**REQUIRED ACTION**. Please transcribe the data that follows exactly, from its first line through the line that contains "Task: Select All Versions menu item".

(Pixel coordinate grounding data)
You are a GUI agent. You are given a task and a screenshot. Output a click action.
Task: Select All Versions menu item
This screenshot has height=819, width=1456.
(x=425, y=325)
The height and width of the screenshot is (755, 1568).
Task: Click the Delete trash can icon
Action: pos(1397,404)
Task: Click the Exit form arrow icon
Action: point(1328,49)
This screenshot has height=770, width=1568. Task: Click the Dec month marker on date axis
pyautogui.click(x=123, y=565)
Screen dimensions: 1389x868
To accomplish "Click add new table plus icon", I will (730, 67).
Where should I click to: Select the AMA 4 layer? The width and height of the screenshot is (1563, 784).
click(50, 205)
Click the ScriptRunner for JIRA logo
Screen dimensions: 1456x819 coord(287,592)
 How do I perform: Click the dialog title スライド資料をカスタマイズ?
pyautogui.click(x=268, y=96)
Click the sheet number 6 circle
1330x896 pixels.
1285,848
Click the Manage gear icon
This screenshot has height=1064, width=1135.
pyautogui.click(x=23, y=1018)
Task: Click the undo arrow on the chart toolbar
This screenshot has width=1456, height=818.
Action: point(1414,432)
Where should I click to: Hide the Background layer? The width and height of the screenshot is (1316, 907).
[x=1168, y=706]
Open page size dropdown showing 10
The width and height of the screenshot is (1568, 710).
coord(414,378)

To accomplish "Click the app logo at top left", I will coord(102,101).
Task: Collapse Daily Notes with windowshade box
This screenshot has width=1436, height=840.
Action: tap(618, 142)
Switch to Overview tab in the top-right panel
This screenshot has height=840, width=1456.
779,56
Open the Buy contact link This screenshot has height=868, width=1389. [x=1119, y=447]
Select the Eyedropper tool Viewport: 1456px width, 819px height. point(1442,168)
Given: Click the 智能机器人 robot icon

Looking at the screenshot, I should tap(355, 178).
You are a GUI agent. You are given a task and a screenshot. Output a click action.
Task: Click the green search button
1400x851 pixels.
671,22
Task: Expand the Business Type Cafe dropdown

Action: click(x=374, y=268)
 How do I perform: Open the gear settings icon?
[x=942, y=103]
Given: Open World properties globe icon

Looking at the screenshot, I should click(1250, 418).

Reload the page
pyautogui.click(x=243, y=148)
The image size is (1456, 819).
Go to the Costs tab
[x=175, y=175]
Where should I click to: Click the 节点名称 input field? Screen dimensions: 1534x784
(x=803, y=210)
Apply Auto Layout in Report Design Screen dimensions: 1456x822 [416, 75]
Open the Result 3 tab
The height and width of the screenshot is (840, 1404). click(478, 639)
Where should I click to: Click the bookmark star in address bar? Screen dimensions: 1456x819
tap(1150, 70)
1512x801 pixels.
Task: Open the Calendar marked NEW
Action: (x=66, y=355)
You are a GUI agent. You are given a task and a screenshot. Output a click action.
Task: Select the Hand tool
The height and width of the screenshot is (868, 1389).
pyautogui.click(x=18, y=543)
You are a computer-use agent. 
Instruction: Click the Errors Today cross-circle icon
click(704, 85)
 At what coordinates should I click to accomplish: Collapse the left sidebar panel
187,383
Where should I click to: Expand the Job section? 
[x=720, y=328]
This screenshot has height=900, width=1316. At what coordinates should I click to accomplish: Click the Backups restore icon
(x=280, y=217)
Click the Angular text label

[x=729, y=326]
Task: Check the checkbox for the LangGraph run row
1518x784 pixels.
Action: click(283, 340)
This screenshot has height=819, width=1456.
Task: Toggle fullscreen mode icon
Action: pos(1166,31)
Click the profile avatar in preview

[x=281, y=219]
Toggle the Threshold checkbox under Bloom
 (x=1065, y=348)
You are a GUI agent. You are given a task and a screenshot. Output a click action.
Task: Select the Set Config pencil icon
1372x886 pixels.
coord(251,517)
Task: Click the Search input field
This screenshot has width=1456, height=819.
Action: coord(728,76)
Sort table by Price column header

**RESULT**.
You are a GUI agent. You are given a task and a screenshot. Output a click action.
Task: Select All Versions menu item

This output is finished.